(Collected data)
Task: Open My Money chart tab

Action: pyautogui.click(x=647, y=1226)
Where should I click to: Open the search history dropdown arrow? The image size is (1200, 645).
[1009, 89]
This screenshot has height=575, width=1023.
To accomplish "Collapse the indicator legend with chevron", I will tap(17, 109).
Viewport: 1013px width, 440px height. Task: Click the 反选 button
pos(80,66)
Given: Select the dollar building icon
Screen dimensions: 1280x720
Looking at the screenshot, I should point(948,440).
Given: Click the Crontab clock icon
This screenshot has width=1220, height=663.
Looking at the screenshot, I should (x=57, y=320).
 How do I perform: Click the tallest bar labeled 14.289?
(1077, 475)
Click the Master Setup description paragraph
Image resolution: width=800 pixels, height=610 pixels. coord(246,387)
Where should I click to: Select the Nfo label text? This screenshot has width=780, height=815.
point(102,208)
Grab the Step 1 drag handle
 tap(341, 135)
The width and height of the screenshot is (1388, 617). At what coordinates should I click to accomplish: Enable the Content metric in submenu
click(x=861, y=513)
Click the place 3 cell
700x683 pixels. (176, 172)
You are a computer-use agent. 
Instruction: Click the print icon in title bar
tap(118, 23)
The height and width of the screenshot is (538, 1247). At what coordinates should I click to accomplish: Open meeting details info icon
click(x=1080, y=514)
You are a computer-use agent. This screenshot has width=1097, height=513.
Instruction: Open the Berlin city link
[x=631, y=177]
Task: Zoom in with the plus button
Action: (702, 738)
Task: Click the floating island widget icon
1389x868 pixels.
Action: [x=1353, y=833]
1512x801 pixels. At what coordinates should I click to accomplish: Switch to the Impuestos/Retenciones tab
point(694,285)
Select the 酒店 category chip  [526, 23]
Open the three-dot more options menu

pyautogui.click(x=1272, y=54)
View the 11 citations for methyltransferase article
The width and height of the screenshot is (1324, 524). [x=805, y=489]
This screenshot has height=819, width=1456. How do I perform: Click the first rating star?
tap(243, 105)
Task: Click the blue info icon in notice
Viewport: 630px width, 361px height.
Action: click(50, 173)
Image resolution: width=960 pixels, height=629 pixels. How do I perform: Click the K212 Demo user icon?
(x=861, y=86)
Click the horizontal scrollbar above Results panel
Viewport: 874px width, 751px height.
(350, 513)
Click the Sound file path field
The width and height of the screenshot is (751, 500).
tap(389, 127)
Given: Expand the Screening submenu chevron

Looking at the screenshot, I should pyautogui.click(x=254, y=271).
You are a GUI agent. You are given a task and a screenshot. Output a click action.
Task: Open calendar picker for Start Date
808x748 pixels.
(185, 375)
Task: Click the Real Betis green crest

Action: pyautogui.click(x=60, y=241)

What needs to be done: Reproduce the lines of the records exactly, from the first one through the line that contains "This screenshot has height=575, width=1023.".

Exercise solution:
Task: Open My Money chart tab

Action: pyautogui.click(x=647, y=1226)
Where should I click to: Open the search history dropdown arrow? The image size is (1200, 645).
[1009, 89]
This screenshot has height=575, width=1023.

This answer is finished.